State Secretary at the Ministry of Environment
- Incumbent
- Assumed office 29 November 2023

State Secretary at the Ministry of Culture
- In office 25 October 2023 – 29 November 2023

Member of the Slovak National Council
- In office 20 March 2020 – 25 October 2023
- In office 4 April 2012 – 23 March 2016

Personal details
- Born: 1 December 1961 (age 63) Kežmarok, Czechoslovakia
- Political party: Life – National Party
- Children: 8
- Alma mater: University of Prešov

= Štefan Kuffa =

Slovak politician

Štefan Kuffa (born 31 December 1961) is a Slovak politician who serves as the State Secretary at the Ministry of Environment. From 2012 to 2016 and again from 2020 to 23 served as a Member of the National Council.

==Early life==
Kuffa was born on 31 December 1961 in Kežmarok. His brother is the priest Marián Kuffa, who is known for his charitable activities and hardline conservative opinions. He studied at the University of Prešov. Before joining politics, Kuffa worked for public employment service. From 2004 to 2020, he was the director of the Hospice of Saint Elisabeth of Hungary in Ľubica.

==Political career==
Kuffa first became politically active in 2016, when he was elected to the parliament on the list of the Ordinary People and Independent Personalities (OĽaNO) party. As an MP Kuffa was chiefly focused on attempting to restrict access to abortion and criminalizing abortion and IVF providers. In addition he became notorious for proposing controversial laws, such as a regulation of children toys "that resemble vampires" or a ban of the use of petrol lawn movers on Sundays. He also proposed that politicians who reside far from the capital should be excused from parliament deliberations on Friday after 1pm in order for them to be able to travel home for the weekend.

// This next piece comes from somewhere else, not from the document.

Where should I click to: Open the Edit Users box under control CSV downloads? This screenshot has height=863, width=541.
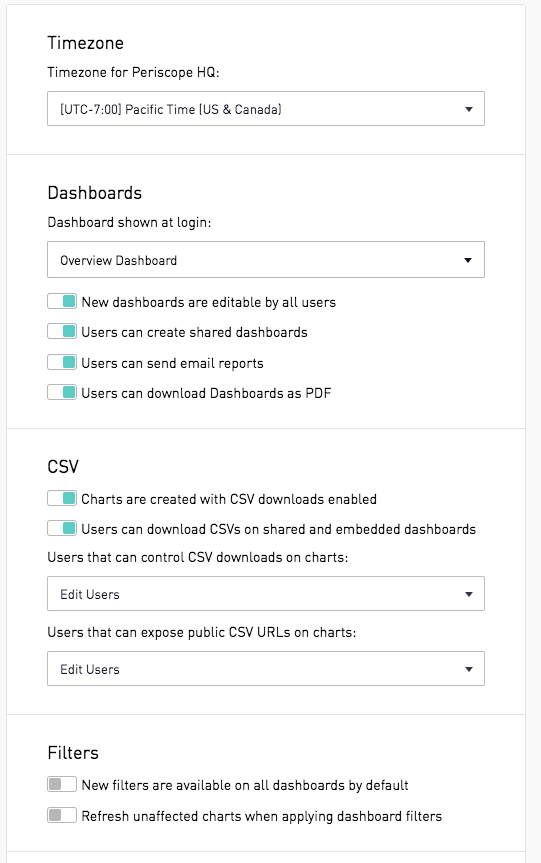[x=266, y=594]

In November 2015, Kuffa was accused of physical alteration with a local elderly women, who was protesting the plans of his son, Michal, to build a house in the village of Pavľany without a construction permit. Kuffa claimed it was in fact the 79 years old woman who slapped him without provocation and announced he would press charges for assault of a public official. In response to the conflict, the leader of OĽaNO Igor Matovič criticized Kuffa for abusing the position of MP to advance his private agenda and banned Kuffa from running on the party list in the next elections.

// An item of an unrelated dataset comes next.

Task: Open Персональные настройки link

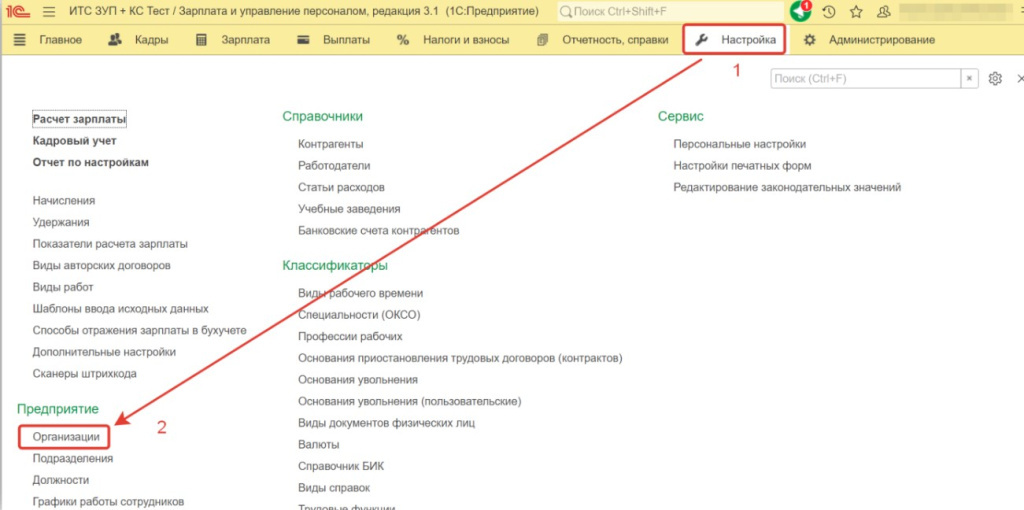Action: (x=739, y=144)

Following the end of cooperation with OĽaNO, Kuffa briefly joined the Christian Democratic Movement. However, the party leadership refused to include him on the election list and subsequently he left to establish a new party Life – National Party. The party competed in the 2020 Slovak parliamentary election on the list of the extreme-right People's Party Our Slovakia and Kuffa again became an MP. Nonetheless, just three months after the election the Life politicians, including Kuffa, disassociated themselves with the People's Party due to its extremist views. In a similar fashion to his first term as an MP, Kuffa represented conservative legal agenda, in particular with regards to abortion and LGBT rights, arguing homosexuality is an illness similar to HIV.

In July 2021, Kuffa and his sons Filip and Štefan were accused by their neighbors of taking over their land using fraudulent legal claims, as well as using physical violence and murder threats against the neighbors to bully them into giving up their land. Once again, Kuffa claimed he was the victim of violence.

In 2023 Slovak parliamentary election, Life party successfully ran on the list of the Slovak National Party. Following the election he became a State Secretary at the Ministry of Culture. Later that November, Kuffa gave at a mass in the Saint Nicolas Church at Trnava. In his speech, Kuffa announced the ministry of culture will stop the "gender ideology", criticized the use of vaccines, and proposed declaring Jesus Christ the king of Slovakia with the presence of the entire government and church leadership. The speech attracted widespread condemnation from the opposition politician, accusing Kuffa of undermining the secular nature of the state. The liberal theologian Samuel Jezný called Kuffa's speech "an advertisement for atheism". The Conference of Slovak Bishops likewise criticized the speech, stressing that churches should be places devoted to prayers and "divisive political rhetoric" does not belong there. The culture minister Martina Šimkovičová said the proposal is a private activity of Kuffa and does not have the endorsement of the ministry.

On 29 November 2023 Kuffa was reassigned from the Ministry of Culture to the Ministry of Environment.

In August 2024, Kuffa interrupted the play Little Gem performed by the actresses of the National Theatre Košice at a festival in the Malá Franková village. Kuffa, who was present in the audience, interrupted the play by loudly demanding that children are not allowed to continue watching the "perverted" play. His behavior was met with loud condemnation of the theatre members and other spectators as well as subsequent calls from the opposition from his resignation.

==Personal life==
Kuffa is married with eight children and seventeen grandchildren.